Вновь, чуть отвлекаясь от темы, замечу, что для того, чтобы продлить свой ненасытимый кайф от поглощения самой изысканной еды и сделать его непрерывным, отдельные особи великого Рима, даже не дожидались переваривания пищи желудком, а выблёвывали и изрыгали её вон, с целью его опустошения и возможностью наполнения едой вновь и вновь. Этим постоянно занималась так называемая элита Рима, возведя поглощение пищи и вина в один из главных смыслов своей жизни. Такие люди были уже неспособны ни воевать, ни управлять и конец империи был предсказуем… А в учебниках пишут, что в гибели виновны варвары, вот и верь после того учебникам!
Очевидно, что к подобным типам и принадлежал упомянутый выше граф. Так что моему профессору пришлось решать почти невозможную задачу, – излечить не излечиваемое, с которой он, впрочем, справился превосходно.
Доктор, однако, на прощание предупредил Будунского, что если тот вернётся к прежнему образу жизни, то через время болезнь обязательно вернётся, поэтому необходимо менять свой рацион в сторону сокращения, что предполагает и укрощение непомерного аппетита бедняги. Ведь никакое лечение не отменяет приход матушки-смерти, вопрос лишь во времени её прихода, тонко, намекнул Первацельс Будунскому.
Эти слова сильно не понравились элитному графу, и тот выгнал Первацельса, не заплатив ему ни пфеннига, к великой радости злопыхателей и врагов моего любимого профессора. А что ж граф? Молва гласит, что он умер то ли от подагры, то ли от разжижения мозгов,… если, разумеется, он ими обладал, в чём у меня большие сомнения.
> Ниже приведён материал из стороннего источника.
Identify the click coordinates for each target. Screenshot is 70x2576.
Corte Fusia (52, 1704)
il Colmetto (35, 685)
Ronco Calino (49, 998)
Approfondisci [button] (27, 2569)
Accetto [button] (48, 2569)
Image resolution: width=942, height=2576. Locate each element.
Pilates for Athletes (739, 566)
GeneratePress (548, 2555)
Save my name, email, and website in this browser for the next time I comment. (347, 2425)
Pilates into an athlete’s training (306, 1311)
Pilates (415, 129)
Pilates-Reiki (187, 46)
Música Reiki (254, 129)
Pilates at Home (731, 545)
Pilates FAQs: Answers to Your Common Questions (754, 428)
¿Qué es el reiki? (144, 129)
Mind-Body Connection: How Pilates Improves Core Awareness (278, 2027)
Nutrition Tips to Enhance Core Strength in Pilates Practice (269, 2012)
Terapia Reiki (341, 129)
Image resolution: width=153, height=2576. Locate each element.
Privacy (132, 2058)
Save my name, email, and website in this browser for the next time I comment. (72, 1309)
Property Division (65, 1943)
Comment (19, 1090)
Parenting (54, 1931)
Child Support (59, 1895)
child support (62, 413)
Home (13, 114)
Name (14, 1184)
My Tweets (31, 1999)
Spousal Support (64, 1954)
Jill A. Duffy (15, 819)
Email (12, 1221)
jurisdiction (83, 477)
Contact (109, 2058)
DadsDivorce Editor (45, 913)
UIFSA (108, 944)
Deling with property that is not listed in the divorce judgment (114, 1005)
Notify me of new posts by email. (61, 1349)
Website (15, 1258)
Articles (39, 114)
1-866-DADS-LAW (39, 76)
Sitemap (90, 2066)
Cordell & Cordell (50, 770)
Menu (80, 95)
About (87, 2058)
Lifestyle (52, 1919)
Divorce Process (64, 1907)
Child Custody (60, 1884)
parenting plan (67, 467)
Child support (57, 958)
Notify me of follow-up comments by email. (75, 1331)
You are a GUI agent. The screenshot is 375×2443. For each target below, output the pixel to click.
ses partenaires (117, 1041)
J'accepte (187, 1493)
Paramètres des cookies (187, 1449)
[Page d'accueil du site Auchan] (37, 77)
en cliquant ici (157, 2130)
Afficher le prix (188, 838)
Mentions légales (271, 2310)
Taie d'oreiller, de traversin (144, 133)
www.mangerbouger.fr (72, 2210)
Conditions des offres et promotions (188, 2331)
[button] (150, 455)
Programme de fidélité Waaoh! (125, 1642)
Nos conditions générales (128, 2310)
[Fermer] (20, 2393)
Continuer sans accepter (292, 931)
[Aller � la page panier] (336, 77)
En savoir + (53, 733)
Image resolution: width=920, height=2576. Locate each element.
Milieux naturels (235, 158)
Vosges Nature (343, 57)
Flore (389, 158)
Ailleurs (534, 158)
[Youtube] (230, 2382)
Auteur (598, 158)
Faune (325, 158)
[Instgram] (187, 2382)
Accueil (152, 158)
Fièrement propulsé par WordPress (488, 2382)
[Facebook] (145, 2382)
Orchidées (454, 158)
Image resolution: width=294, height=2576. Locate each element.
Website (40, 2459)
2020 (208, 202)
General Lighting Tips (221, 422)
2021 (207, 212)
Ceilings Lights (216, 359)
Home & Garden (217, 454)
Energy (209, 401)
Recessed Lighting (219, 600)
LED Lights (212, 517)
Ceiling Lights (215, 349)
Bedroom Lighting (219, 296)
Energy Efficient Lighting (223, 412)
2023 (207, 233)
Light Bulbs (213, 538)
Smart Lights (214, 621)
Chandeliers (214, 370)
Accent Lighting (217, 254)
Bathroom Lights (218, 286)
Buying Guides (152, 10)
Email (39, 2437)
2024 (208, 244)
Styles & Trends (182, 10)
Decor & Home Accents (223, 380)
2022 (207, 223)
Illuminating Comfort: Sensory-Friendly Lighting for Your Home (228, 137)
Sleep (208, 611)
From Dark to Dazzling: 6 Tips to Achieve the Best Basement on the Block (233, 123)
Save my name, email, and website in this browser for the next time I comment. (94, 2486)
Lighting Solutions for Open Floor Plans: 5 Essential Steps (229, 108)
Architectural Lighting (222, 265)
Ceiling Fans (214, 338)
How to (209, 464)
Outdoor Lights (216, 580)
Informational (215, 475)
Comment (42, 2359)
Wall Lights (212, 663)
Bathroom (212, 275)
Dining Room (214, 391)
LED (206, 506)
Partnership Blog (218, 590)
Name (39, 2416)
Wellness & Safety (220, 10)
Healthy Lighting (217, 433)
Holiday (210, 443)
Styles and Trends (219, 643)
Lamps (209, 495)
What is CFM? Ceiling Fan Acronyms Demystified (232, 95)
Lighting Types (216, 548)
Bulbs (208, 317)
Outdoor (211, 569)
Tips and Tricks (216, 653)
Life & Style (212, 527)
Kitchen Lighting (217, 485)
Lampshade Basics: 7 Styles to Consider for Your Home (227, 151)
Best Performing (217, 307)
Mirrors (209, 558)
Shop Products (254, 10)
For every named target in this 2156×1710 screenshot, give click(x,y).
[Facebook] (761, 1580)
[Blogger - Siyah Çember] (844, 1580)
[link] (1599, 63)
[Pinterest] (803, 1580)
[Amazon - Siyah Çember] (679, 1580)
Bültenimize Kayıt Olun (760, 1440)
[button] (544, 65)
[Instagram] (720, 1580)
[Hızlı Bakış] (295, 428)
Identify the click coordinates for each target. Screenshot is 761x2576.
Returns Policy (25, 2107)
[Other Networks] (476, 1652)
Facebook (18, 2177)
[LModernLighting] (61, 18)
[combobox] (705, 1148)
Да и бес с ним!
Несмотря на подобные случаи, мой профессор многих бедняков лечил безплатно, вызывая всю ту же ярость «коллег» по лекарскому делу…
* * *
Так продолжалось примерно с год. Я обучался медицине у Первацельса, перемежая свои занятия бурными ночами с Катариной и ставшими теперь редкими походами к де Ариасам.
Как теперь выяснилось, моя помощь Пьеру была пока не очень то и нужна. Он частенько говорил мне, что сам не готов для производства окончательного алхимического делания, и поэтому помощник ему пока не нужен. Однако Пьер повелел мне ждать лишь его сигнала, чтобы присоединиться к нему и начать совместное наступление с ним на смертность и ржавость бренной окружающей жизни, как он сам выражался.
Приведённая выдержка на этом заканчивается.